Secondo punto: “Il Rapporto di Richard Goldstone ... incaricato dal Consiglio dei diritti umani dell’Onu, ... ha sanzionato il comportamento di Israele a Gaza ... come crimini di guerra ...”. L’Onu dunque ha parlato nella sua autorità e quindi non si discute. Così almeno sembra dire nella sua lettera alla Gazzetta l’attento commentatore di fatti politici. Gli italiani in genere sono ben poco rispettosi dei pronunciamenti dell’autorità civile, ma quando questa parla contro ebrei (ieri) o contro Israele (oggi) molti diventano stranemente attenti alle sue dichiarazioni e pronti a sottomettersi alle sue norme. Ma - si precisa immediatamente - questo non ha niente a che vedere con l’antisemitismo.

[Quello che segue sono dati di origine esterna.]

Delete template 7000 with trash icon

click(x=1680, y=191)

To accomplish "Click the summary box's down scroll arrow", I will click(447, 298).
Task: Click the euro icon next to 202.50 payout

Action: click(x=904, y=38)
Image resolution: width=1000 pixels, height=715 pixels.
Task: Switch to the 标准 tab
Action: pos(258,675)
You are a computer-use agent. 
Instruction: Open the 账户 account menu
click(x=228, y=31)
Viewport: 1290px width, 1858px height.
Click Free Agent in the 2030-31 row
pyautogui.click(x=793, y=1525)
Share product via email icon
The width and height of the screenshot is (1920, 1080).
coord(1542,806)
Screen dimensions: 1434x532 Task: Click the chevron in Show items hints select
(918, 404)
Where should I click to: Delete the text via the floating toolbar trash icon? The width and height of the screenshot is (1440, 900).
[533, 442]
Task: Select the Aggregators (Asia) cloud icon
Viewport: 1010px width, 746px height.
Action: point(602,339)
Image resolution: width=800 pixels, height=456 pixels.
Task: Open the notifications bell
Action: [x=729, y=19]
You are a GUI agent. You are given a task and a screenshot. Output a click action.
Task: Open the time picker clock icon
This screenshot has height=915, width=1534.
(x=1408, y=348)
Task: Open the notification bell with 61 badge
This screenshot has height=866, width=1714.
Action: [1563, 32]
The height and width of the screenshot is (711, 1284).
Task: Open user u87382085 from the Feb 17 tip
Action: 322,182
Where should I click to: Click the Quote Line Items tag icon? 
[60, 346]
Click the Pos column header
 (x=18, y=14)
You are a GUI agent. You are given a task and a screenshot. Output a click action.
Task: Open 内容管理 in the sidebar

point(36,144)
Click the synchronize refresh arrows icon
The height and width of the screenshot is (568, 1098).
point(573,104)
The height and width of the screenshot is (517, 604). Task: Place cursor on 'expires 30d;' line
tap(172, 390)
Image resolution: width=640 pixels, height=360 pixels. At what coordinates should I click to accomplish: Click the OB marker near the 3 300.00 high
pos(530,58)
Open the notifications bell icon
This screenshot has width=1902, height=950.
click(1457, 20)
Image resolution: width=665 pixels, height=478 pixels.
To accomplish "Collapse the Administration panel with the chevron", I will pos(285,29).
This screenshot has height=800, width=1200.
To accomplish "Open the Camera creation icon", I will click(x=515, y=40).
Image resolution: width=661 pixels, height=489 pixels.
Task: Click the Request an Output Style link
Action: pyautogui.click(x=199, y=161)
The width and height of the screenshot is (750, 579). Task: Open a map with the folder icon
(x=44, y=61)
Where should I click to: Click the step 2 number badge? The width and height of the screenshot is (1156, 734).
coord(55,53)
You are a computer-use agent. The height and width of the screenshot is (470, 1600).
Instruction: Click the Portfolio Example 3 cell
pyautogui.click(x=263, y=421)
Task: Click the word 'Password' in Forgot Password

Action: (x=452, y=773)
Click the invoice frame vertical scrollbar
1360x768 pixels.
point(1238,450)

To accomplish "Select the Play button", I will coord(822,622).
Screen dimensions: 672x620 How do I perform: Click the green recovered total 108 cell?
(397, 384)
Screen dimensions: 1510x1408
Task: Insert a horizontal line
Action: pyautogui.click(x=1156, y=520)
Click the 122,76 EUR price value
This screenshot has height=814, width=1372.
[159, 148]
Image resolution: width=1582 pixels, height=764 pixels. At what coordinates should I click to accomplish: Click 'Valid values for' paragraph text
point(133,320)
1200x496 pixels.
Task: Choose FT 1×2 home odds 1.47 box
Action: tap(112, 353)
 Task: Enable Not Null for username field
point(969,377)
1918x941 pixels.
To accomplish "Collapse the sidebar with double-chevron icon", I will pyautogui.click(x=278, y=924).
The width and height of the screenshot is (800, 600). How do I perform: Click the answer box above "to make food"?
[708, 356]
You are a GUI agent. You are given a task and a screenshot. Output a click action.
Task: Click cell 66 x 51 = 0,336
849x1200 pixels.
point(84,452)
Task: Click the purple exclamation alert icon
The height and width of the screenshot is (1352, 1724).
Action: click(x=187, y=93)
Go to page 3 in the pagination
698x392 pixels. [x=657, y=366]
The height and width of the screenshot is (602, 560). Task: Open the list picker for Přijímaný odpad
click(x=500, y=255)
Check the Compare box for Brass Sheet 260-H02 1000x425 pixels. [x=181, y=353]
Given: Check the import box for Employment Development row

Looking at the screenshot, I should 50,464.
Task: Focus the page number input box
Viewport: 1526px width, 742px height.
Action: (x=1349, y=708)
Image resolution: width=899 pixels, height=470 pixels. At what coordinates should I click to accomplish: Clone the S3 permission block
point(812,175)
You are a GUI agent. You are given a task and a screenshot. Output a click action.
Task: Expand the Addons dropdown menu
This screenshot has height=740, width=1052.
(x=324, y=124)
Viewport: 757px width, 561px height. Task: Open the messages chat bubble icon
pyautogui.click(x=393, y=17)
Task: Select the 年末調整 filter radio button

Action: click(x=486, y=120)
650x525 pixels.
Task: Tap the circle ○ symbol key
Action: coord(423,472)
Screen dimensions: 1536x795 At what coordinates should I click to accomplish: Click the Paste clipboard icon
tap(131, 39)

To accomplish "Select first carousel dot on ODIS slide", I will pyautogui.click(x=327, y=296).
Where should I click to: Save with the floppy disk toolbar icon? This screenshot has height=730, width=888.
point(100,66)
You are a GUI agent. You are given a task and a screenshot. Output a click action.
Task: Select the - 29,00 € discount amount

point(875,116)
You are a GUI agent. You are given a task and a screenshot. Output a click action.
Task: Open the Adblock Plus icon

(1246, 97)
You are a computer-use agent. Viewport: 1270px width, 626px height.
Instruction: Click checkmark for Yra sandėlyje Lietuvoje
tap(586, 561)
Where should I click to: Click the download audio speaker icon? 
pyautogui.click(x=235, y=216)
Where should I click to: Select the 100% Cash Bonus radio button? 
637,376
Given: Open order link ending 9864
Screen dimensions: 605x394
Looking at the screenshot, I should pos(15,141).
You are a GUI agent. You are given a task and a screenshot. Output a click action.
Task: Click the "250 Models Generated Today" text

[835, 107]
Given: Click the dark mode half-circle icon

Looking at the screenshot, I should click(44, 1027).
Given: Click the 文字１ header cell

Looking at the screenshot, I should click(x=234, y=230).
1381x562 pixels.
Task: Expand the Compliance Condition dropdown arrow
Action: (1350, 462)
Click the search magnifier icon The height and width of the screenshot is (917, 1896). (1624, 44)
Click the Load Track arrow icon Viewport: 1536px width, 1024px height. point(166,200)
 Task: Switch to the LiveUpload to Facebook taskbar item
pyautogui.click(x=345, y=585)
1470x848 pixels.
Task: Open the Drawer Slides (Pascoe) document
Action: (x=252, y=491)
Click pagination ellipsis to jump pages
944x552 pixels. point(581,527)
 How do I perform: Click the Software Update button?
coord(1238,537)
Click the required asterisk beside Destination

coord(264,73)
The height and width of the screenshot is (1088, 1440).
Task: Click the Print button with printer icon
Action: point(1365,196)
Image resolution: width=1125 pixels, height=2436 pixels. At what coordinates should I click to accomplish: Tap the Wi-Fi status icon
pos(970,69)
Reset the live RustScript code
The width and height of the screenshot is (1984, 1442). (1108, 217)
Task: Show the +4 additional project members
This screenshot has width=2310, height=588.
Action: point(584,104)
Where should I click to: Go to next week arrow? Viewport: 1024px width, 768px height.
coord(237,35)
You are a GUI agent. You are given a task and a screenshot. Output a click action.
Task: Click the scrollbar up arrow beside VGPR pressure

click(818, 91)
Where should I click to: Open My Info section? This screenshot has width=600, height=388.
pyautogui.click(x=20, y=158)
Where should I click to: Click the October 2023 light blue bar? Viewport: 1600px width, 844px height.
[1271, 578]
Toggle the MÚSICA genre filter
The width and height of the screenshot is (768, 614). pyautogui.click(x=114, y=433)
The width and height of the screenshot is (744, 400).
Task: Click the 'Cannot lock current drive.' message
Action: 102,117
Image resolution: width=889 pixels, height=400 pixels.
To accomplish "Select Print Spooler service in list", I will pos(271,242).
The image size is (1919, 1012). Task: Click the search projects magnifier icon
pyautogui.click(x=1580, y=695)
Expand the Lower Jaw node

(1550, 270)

Terzo punto: “Sarebbe quindi non opportuno ma doveroso che il presidente Berlusconi ... la finisse di tirare in ballo l’Italia quando è all’estero e dicesse a chiare lettere che parla solo a nome suo e di coloro che hanno votato per lui ...” . Questa è un’autentica perla da bar politico. Che un capo di governo all’estero fosse tenuto a precisare che parla soltanto a nome suo e di coloro che l’hanno votato, non mi era ancora mai capitato di sentirlo. E sì che al bar ci sono andato molte volte. Sarebbe interessante sapere che cosa potrebbe rispondere un capo di governo all’estero davanti a una proposta, per esempio, di accordo commerciale fra i due paesi. “Con chi lo faccio l’accordo? - potrebbe chiedere - con tutto il Pdl o solo con una parte? E l’Udc accetterà?” Non dico che cosa potrebbe succedere se, come usava una volta, il capo di governo dovesse fare una dichiarazione di guerra a uno stato estero. E’ chiaro che a combattere - secondo questa filosofia politica - dovrebbero andarci soltanto quelli che hanno votato per lui e per la sua coalizione. E il presidente Berlusconi, quando fa una dichiarazione di guerra a uno stato straniero, “sarebbe non opportuno ma doveroso che la finisse di tirare in ballo l’Italia e dicesse a chiare lettere che parla solo a nome suo e di coloro che hanno votato per lui”.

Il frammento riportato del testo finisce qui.